Pancreatic cancer (PC) is the deadliest malignancy due to late diagnosis. Aberrant alterations in the blood proteome might serve as biomarkers to facilitate early detection of PC. We designed a nested case-control study of incident PC based on a prospective cohort of 38,295 elderly Chinese participants with ∼5.7 years' follow-up. Forty matched case-control pairs passed the quality controls for the proximity extension assay of 1,463 serum proteins. With a lenient threshold of p < 0.005, we discovered regenerating family member 1A (REG1A), REG1B, tumor necrosis factor (TNF), and phospholipase A2 group IB (PLA2G1B) in association with incident PC, among which the two REG1 proteins were replicated using the UK Biobank Pharma Proteomics Project, with effect sizes increasing steadily as diagnosis time approaches the baseline.

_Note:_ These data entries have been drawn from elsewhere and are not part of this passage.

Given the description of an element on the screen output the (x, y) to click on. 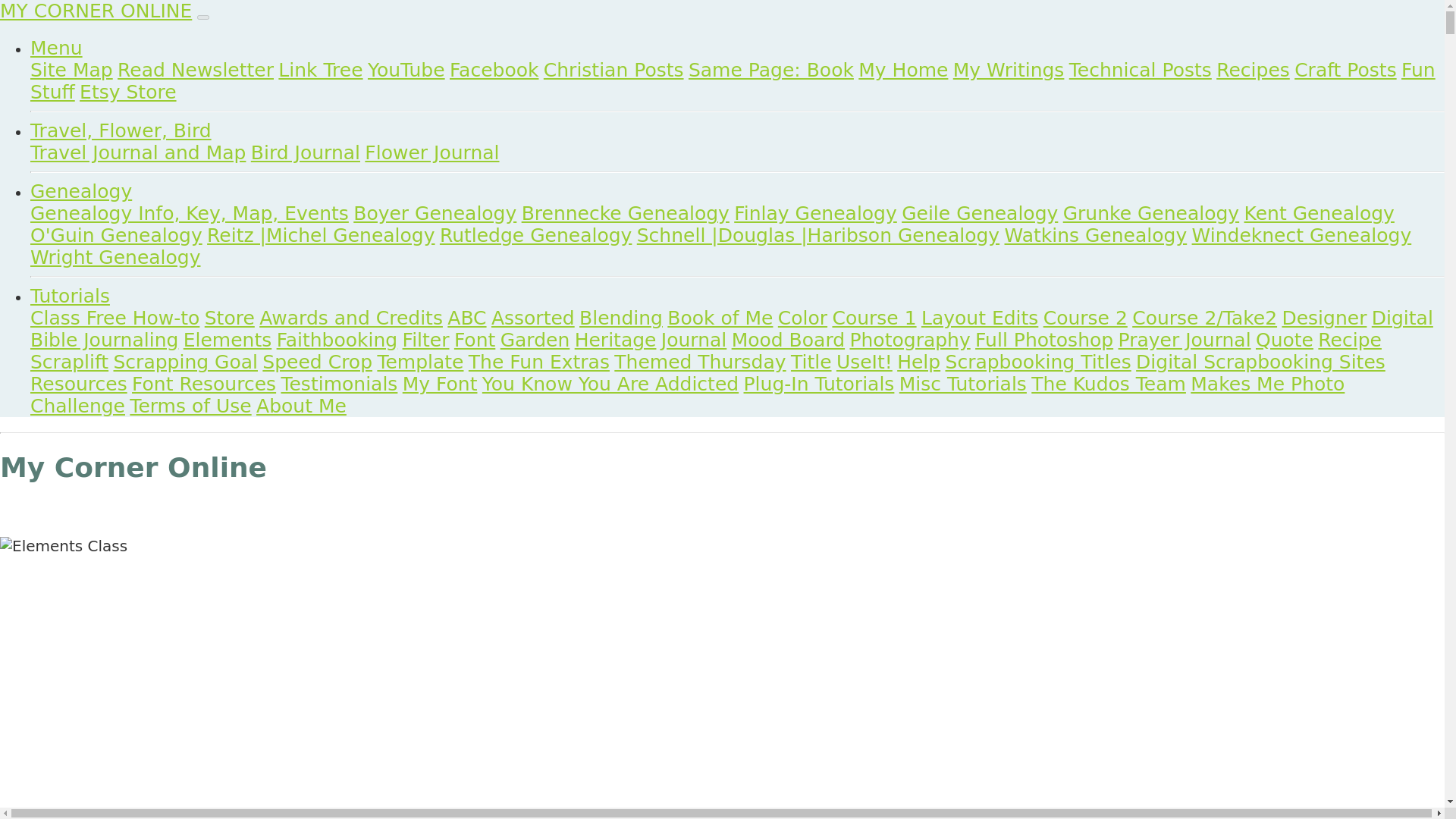
Menu (56, 47)
Tutorials (70, 296)
O'Guin Genealogy (116, 235)
Same Page: Book (770, 69)
Kent Genealogy (1319, 213)
Facebook (493, 69)
Flower Journal (432, 152)
Travel, Flower, Bird (120, 130)
Class Free How-to (114, 318)
Craft Posts (1345, 69)
Given the description of an element on the screen output the (x, y) to click on. 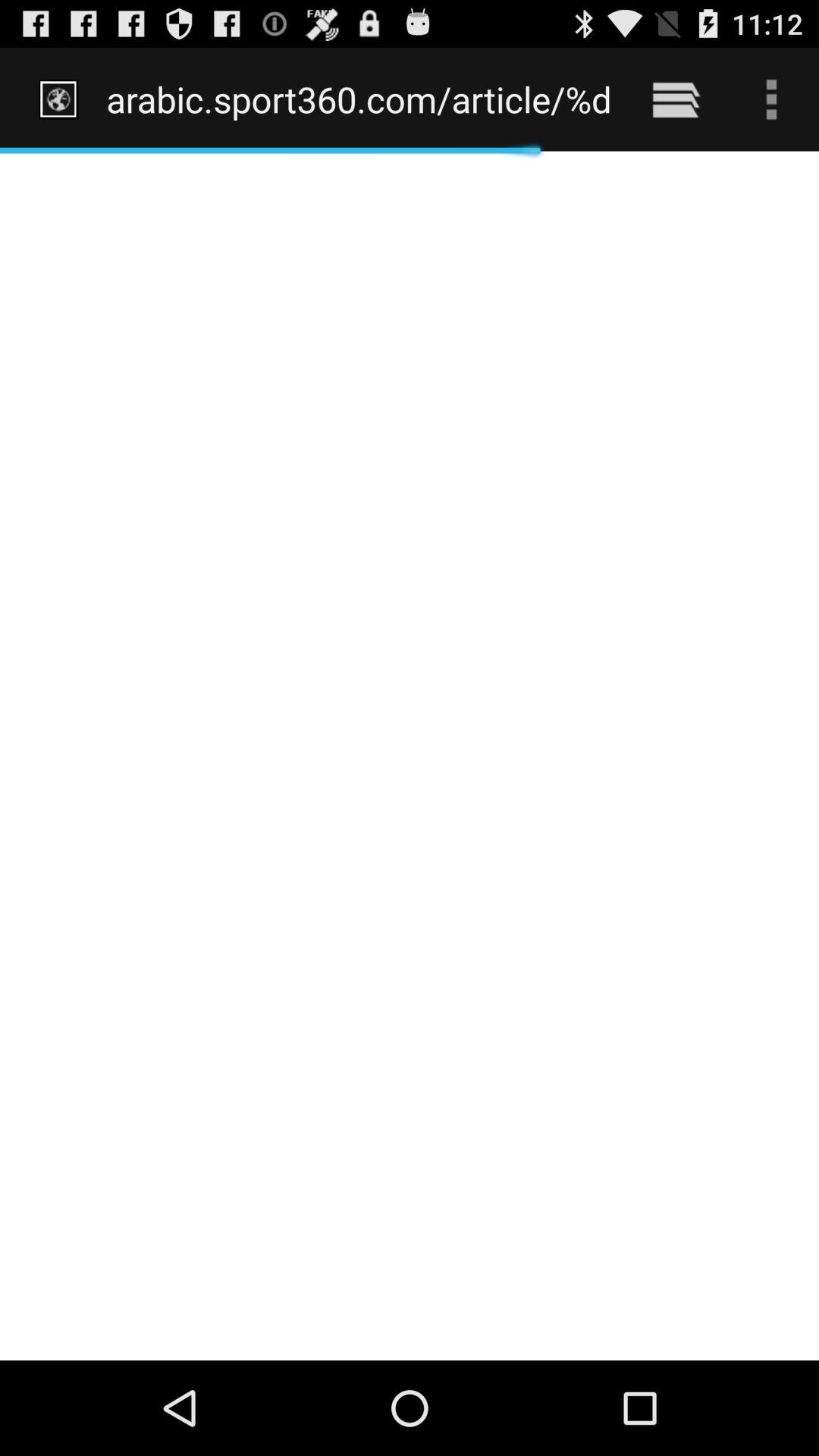
scroll to the arabic sport360 com item (357, 99)
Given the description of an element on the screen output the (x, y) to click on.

Mendelian randomization analysis further supported the potential causal effects of REG1 proteins on PC. Taken together, circulating REG1A and REG1B are promising biomarkers and potential therapeutic targets for the early detection and prevention of PC.

Keywords: Mendelian randomization; biomarker; circulating protein; incident pancreatic cancer; prospective study; risk stratification.